▶ [RECORDS SUPPLIED]:
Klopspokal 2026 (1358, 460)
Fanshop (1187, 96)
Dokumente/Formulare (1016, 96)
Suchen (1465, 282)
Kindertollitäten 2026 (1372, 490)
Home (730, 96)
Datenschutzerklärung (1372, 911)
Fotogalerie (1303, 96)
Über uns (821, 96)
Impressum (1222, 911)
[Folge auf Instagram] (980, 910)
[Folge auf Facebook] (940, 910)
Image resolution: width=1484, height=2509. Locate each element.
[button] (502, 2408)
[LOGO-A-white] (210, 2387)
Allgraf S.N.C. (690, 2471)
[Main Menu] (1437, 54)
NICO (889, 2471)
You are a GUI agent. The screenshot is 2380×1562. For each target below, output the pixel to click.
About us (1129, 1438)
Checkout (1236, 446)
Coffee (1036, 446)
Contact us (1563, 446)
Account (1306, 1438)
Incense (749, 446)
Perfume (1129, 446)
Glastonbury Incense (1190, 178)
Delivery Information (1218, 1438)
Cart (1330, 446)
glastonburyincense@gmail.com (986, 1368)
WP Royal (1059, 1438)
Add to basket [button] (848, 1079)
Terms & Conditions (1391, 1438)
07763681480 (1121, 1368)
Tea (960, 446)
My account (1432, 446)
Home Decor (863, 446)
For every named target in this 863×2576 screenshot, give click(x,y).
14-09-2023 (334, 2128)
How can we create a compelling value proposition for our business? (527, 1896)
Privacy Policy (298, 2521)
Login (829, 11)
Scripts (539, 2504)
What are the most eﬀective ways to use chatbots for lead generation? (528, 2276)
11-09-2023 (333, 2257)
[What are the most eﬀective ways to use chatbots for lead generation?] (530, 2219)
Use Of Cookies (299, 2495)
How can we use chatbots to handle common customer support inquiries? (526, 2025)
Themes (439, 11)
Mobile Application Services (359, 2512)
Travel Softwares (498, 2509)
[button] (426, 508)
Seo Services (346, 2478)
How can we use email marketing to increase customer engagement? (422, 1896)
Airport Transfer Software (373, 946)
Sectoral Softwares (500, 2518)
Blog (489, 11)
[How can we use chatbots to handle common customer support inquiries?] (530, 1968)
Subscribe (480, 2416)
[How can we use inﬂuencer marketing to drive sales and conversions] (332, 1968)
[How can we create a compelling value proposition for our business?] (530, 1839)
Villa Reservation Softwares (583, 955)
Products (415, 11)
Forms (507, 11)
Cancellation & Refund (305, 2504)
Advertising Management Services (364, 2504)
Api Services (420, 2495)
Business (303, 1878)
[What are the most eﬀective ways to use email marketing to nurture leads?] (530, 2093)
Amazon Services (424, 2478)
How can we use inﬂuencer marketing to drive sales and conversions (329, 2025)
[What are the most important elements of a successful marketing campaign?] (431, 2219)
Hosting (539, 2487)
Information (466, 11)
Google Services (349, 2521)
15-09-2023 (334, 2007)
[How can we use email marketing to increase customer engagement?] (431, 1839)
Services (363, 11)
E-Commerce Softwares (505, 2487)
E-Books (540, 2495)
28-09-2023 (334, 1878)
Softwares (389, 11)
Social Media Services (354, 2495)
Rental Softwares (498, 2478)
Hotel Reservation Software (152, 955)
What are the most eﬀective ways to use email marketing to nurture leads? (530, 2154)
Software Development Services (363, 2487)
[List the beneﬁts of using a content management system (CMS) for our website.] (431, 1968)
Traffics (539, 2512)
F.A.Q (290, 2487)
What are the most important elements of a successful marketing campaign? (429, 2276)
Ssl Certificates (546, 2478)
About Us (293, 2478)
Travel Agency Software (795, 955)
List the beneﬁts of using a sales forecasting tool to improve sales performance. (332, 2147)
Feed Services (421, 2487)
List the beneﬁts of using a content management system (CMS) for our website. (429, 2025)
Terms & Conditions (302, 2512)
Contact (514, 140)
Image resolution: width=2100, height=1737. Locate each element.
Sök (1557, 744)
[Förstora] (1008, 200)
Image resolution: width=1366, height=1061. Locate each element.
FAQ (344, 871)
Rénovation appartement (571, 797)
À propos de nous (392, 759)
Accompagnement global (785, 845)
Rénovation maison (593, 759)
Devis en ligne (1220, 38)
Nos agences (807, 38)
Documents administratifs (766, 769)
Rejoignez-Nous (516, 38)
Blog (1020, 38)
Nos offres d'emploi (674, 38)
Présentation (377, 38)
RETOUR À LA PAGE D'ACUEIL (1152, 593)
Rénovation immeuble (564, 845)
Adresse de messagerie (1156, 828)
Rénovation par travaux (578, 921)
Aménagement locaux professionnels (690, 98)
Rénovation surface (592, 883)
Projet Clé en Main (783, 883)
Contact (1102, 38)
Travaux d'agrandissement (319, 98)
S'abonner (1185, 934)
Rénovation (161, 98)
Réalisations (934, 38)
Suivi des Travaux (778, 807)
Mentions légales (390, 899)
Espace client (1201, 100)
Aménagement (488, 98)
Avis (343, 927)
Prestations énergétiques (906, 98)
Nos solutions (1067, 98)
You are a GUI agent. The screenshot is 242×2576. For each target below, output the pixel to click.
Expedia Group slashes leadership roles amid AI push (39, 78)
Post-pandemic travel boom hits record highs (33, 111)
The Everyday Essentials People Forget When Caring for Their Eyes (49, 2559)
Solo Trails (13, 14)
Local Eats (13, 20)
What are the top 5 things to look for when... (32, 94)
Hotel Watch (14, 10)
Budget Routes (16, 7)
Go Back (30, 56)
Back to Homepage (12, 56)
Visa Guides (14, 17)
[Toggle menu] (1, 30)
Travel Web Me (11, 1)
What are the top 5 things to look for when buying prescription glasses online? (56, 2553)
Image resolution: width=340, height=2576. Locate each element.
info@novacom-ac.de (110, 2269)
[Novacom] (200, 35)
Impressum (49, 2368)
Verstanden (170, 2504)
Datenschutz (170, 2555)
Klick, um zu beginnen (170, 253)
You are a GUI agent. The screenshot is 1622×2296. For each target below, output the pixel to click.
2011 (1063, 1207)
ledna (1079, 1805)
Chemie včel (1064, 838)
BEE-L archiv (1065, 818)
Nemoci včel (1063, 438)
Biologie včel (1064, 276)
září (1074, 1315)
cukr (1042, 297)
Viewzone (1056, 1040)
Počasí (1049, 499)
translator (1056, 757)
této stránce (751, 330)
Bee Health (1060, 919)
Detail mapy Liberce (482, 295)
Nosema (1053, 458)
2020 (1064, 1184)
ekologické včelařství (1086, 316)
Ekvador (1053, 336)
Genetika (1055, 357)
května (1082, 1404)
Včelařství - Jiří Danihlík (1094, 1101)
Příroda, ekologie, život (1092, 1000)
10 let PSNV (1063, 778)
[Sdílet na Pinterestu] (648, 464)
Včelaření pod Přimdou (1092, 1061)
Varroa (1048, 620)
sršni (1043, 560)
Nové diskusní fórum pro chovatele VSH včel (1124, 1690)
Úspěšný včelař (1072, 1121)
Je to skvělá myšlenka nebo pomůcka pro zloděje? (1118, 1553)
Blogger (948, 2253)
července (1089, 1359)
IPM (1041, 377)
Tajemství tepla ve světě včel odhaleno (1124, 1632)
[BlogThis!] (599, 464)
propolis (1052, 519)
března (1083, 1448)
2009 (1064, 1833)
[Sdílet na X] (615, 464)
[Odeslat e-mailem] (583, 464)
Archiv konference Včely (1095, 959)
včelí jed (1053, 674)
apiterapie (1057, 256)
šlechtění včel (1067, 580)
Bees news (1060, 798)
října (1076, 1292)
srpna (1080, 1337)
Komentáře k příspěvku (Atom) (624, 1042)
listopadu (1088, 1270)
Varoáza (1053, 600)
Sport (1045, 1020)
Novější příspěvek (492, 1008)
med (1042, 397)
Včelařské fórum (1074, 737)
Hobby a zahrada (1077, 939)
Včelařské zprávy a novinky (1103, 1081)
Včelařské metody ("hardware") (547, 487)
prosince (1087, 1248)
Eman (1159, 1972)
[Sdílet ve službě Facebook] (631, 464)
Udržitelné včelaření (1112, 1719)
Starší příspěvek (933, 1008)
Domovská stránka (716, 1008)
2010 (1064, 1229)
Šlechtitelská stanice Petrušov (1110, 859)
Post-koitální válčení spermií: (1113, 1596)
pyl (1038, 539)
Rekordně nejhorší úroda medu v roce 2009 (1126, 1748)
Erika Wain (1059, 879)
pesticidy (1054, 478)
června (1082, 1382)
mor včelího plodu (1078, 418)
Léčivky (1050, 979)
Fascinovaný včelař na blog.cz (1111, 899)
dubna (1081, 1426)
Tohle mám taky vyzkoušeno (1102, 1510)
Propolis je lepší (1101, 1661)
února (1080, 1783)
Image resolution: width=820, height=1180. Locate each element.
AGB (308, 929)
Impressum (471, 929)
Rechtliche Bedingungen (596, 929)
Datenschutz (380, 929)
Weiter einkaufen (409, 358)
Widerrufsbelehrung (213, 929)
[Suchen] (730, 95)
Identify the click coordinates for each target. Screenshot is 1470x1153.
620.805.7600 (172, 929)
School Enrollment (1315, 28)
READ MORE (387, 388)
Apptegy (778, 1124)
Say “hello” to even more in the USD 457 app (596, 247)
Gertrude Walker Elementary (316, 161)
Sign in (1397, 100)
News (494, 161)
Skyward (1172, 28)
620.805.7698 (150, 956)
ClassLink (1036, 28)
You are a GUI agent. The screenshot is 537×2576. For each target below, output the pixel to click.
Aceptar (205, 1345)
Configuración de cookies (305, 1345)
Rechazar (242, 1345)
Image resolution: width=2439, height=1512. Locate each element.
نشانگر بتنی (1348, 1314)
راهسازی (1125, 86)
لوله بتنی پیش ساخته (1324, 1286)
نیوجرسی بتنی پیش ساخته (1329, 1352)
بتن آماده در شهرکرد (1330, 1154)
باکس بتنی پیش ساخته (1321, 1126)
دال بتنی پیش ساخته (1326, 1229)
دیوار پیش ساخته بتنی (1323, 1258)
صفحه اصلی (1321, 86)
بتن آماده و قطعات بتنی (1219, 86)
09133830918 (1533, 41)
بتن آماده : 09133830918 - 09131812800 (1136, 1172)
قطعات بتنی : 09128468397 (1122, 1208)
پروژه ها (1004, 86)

▶ [HOW TO COMPLETE THIS TASK]:
Once the line with "Apptegy (778, 1124)" has been found in the records above, retype it and every line after it exactly, and include nothing else.

▶ [ANSWER SECTION]:
Apptegy (778, 1124)
Say “hello” to even more in the USD 457 app (596, 247)
Gertrude Walker Elementary (316, 161)
Sign in (1397, 100)
News (494, 161)
Skyward (1172, 28)
620.805.7698 (150, 956)
ClassLink (1036, 28)
You are a GUI agent. The screenshot is 537×2576. For each target below, output the pixel to click.
Aceptar (205, 1345)
Configuración de cookies (305, 1345)
Rechazar (242, 1345)
Image resolution: width=2439, height=1512. Locate each element.
نشانگر بتنی (1348, 1314)
راهسازی (1125, 86)
لوله بتنی پیش ساخته (1324, 1286)
نیوجرسی بتنی پیش ساخته (1329, 1352)
بتن آماده در شهرکرد (1330, 1154)
باکس بتنی پیش ساخته (1321, 1126)
دال بتنی پیش ساخته (1326, 1229)
دیوار پیش ساخته بتنی (1323, 1258)
صفحه اصلی (1321, 86)
بتن آماده و قطعات بتنی (1219, 86)
09133830918 (1533, 41)
بتن آماده : 09133830918 - 09131812800 (1136, 1172)
قطعات بتنی : 09128468397 (1122, 1208)
پروژه ها (1004, 86)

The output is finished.